1998年の米国予防接種諮問委員会(ACIP)によると、定期接種としては、麻疹・風疹・流行性耳下腺炎(ムンプス)混合ワクチン(MMR)は1回目接種が生後12〜15カ月、2回目接種が4〜6歳とされている。さらに大学生などでは、2回接種が推奨されてきた。しかし一方では、医療従事者を含むすべての層において、ムンプスワクチンの1回接種歴があれば、記録上免疫を保有するとされてきた。また、米国でのワクチン市販後調査により、耳下腺腫脹を伴う臨床的ムンプスの予防効果は、1回接種で78〜91%と示された。
しかし、1980年代後半〜1990年代前半にかけ、95%以上のワクチン接種率を有する学校において流行がみられ、学校の場合には1回接種では不十分であることが示唆された。1989年に学童と大学生に対する2回接種が導入され、ムンプスの流行は減少した。1988〜1989年におけるカンザス州の1高校での集団発生では、1回接種では2回接種に比べ、罹患リスクが5倍になることが示された。英国では、米国と同様にJeryl Lynn株あるいはその由来株を含むMMRワクチンを使用しているが、そこでの研究では1回接種の有効率は64%、2回接種では88%であった。フィンランドでは2回接種率を高いレベルで維持することにより、ムンプスの排除(elimination)が宣言されるに至った。
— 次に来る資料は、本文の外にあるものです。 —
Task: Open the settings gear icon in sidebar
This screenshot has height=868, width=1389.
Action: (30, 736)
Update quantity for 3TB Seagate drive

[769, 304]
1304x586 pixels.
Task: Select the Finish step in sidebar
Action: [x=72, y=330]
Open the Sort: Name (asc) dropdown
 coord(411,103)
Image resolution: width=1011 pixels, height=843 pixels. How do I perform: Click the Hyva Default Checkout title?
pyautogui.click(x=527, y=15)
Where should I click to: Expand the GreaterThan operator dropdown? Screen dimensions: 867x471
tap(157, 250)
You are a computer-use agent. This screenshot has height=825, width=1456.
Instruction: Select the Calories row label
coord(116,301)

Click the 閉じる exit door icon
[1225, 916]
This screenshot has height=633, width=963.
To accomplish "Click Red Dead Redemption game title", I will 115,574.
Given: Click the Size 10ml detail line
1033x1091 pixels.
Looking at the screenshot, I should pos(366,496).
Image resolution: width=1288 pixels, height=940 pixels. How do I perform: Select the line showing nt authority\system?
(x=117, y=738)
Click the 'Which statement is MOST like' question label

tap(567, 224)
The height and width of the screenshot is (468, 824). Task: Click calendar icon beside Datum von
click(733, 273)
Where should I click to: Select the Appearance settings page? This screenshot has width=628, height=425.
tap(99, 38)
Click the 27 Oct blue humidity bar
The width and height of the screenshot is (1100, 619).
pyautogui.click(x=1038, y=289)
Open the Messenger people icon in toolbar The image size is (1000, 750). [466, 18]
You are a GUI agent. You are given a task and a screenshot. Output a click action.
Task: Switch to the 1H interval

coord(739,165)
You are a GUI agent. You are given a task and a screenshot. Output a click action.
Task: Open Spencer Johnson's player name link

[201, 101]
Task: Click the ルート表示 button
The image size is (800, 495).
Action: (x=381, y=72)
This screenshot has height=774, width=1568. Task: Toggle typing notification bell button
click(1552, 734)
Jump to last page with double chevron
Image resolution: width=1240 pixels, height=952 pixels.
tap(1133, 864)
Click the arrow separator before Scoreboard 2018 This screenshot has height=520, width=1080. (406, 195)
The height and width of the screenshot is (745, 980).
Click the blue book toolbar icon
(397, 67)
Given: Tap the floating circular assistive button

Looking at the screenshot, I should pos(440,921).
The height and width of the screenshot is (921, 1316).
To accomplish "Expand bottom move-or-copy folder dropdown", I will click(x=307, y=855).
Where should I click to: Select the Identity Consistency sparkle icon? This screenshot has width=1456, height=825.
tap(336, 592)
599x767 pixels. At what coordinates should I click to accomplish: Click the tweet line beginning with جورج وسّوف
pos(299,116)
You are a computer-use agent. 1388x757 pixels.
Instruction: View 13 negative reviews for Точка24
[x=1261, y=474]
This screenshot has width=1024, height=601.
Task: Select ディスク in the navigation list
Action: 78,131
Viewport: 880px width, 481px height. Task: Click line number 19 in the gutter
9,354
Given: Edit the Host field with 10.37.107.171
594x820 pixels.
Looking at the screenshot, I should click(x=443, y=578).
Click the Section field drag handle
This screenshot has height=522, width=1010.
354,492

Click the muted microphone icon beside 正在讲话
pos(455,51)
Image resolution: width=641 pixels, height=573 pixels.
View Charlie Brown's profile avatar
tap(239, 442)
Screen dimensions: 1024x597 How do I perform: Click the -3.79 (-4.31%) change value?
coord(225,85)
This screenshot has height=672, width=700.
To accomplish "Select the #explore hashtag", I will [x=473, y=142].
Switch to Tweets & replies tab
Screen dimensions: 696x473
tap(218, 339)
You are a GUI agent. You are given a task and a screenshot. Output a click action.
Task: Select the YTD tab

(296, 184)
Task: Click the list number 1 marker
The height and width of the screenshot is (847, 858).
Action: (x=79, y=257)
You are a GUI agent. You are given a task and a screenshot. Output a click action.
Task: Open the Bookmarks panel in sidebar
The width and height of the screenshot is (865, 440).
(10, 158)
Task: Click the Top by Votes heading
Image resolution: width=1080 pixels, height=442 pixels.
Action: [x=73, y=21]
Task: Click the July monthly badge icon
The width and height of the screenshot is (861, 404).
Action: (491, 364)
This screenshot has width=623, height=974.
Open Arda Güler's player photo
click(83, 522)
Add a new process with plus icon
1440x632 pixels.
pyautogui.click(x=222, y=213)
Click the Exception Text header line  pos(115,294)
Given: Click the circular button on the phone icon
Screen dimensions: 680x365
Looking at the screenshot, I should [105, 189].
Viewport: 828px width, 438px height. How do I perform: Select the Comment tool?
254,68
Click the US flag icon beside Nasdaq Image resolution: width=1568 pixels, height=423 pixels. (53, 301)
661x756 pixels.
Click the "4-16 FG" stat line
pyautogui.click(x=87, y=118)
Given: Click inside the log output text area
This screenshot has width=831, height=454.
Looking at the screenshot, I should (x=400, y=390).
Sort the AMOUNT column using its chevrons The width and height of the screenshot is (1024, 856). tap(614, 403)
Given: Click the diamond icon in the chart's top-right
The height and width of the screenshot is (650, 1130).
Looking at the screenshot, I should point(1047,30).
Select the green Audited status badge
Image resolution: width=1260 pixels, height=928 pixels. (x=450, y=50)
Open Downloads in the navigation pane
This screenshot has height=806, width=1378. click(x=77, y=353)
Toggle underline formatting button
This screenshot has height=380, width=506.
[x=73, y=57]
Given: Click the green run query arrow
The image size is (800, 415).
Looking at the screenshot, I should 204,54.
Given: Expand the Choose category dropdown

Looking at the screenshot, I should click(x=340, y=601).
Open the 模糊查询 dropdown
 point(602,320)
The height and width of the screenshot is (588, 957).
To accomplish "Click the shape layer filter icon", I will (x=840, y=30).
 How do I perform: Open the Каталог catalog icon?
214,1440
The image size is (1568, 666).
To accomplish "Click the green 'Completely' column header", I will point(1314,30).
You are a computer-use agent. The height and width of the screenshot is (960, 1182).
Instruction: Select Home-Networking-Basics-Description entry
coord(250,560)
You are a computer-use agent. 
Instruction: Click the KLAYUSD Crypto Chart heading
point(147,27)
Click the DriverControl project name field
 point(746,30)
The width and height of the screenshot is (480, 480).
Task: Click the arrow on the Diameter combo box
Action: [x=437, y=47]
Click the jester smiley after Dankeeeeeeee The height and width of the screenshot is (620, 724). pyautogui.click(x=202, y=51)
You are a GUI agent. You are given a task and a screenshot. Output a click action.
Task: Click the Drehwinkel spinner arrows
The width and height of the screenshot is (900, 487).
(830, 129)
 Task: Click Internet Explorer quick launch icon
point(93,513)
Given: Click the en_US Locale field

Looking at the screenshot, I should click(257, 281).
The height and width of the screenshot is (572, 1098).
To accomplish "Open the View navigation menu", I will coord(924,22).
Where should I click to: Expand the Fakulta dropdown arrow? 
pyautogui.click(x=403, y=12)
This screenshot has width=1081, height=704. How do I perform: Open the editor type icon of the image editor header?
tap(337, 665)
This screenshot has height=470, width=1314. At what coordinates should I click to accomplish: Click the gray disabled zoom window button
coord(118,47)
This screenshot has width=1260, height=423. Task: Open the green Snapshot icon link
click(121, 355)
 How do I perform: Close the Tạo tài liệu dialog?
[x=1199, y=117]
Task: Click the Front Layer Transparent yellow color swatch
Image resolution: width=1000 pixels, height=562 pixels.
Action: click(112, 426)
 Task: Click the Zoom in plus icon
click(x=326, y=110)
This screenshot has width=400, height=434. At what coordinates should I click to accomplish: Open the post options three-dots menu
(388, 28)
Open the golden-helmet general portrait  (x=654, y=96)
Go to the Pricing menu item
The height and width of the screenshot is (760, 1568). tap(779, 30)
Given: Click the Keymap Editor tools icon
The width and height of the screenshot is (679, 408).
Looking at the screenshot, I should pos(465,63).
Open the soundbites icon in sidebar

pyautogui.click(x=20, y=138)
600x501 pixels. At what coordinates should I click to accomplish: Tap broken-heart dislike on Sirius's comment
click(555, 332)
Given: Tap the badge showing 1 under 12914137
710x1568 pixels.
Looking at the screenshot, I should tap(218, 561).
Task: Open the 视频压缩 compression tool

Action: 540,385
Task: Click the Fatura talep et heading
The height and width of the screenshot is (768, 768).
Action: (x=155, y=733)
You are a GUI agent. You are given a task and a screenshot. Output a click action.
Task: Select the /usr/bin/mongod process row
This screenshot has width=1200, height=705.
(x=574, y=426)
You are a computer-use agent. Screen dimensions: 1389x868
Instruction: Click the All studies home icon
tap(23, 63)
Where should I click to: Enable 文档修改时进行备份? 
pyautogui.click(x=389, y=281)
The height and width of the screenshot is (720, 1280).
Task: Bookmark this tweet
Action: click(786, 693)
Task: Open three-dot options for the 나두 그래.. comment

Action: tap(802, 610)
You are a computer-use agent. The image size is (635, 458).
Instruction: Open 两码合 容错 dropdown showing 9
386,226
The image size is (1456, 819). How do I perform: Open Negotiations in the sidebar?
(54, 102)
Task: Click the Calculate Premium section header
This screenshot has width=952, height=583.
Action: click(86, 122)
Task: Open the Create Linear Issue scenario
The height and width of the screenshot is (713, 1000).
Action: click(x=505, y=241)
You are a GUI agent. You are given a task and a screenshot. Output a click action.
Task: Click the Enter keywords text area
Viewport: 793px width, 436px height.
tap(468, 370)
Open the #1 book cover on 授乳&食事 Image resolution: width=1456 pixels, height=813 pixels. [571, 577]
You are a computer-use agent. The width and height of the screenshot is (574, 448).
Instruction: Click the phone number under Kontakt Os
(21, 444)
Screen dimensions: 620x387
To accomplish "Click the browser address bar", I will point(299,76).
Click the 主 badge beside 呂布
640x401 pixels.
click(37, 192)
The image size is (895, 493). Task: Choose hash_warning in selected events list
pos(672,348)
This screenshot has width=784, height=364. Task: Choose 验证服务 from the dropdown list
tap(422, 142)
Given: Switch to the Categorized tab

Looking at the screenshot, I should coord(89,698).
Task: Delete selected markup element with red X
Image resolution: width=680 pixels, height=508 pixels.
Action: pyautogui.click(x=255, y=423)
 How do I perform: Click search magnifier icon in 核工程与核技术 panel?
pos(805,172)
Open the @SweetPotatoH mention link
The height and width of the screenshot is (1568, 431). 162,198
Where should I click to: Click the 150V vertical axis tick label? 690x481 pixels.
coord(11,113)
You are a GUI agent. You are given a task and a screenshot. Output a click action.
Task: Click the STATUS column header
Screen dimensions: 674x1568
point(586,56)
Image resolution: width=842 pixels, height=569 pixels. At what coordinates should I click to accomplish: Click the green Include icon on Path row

病院や長期ケア施設でのムンプスの集団発生において、感染制御策の失敗から院内・施設内での感染伝播がみられている。また、米国では2006年1月1日〜5月2日に、11の州から2,597のムンプス症例が報告されている。このことから、ACIPは2006年5月に、ムンプスワクチンの接種に関する指針を更新した。主な変更点は以下の通りである。
暫定的に免疫を保有するとみなすための基準
・以下の場合には、適切にワクチン接種されていると記録されるには、生ワクチンの1回接種でなく2回接種が必要である。
1)学童(幼稚園から第12学年まで)
2)ハイリスクの成人(医療従事者、海外旅行者、高等学校を終えてからの教育機関の学生)
医療従事者に対する定期接種
・1957年以降に生まれ、他に免疫を保有することの証拠がない人:生ワクチンの2回接種。
・1957年以前に生まれ、他に免疫を保有することの証拠がない人:生ワクチンの1回接種を勧めることを考慮。
集団発生の状況下
・1〜4歳の小児、低リスクの成人:集団発生の影響を受けるのであれば、生ワクチンの2回目接種を考慮(接種間隔は最短28日)。
・医療従事者で1957年より前に生まれ、他に免疫を保有することの証拠がない人:生ワク チンの2回接種を勧めることを積極的に考慮。